Sabraw said the ACLU’s claims are particularly troubling because the plaintiffs in the case had allegedly come to the U.S. seeking asylum out of fear for their well-being in their home countries. The suit applies to migrants who formally present themselves at ports of entry as political refugees as well as those who seek asylum after they are apprehended during illegal border crossings.

“The government actors responsible for the ‘care and custody’ of migrant children have, in fact, become their persecutors,” the judge said.

Read more at the link. The entire filing can be read here.

More good news: a new NBC/WSJ poll found that voters are much more likely to support candidates who stand up to Trump.

NBC News: Poll: Economic satisfaction under Trump isn’t helping his party’s 2018 chances.

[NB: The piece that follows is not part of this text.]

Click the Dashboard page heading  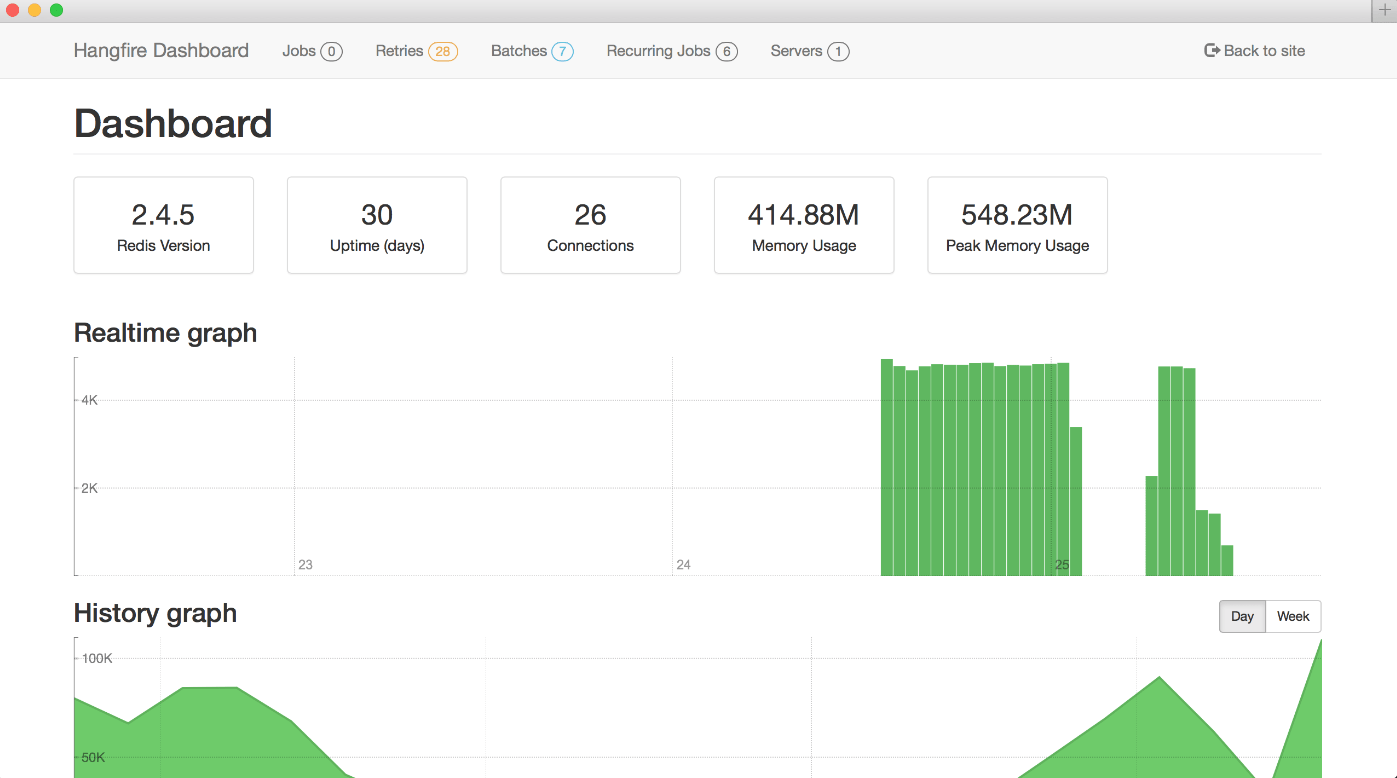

By a whopping 25-point margin, voters say they’re more likely to back a congressional candidate who promises to serve as a check on President Donald Trump, according to a new national poll from NBC News and the Wall Street Journal.

And by a similar margin, they say they’re less likely to vote for someone who has supported the president on most issues.

At the same time, six-in-10 are satisfied with the U.S. economy, and a plurality of voters give Trump credit for the economic improvement.

Despite that economic optimism, however, the poll shows that Democrats enjoy a 10-point advantage on congressional preference, with 50 percent of registered voters wanting a Democratic-controlled Congress, versus 40 percent who want a GOP-controlled one.

Now if national Democrats would just wake up and realize that standing up to Trump is the best mid-term strategy!

The summit with North Korea is coming up next week, but Trump isn’t listening to advice from experts on how to proceed, according to Politico: Trump and Bolton spurn top-level North Korea planning.

National Security Adviser John Bolton has yet to convene a Cabinet-level meeting to discuss President Donald Trump’s upcoming summit with North Korea next week, a striking break from past practice that suggests the Trump White House is largely improvising its approach to the unprecedented nuclear talks.

For decades, top presidential advisers have used a methodical process to hash out national security issues before offering the president a menu of options for key decisions. On an issue like North Korea, that would mean White House Situation Room gatherings of the secretaries of state and defense along with top intelligence officials, the United Nations ambassador, and even the treasury secretary, who oversees economic sanctions.

But since Trump agreed on a whim to meet with North Korean dictator Kim Jong-un on March 8, the White House’s summit planning has been unstructured, according to a half-dozen administration officials. Trump himself has driven the preparation almost exclusively on his own, consulting little with his national security team outside of Secretary of State Mike Pompeo.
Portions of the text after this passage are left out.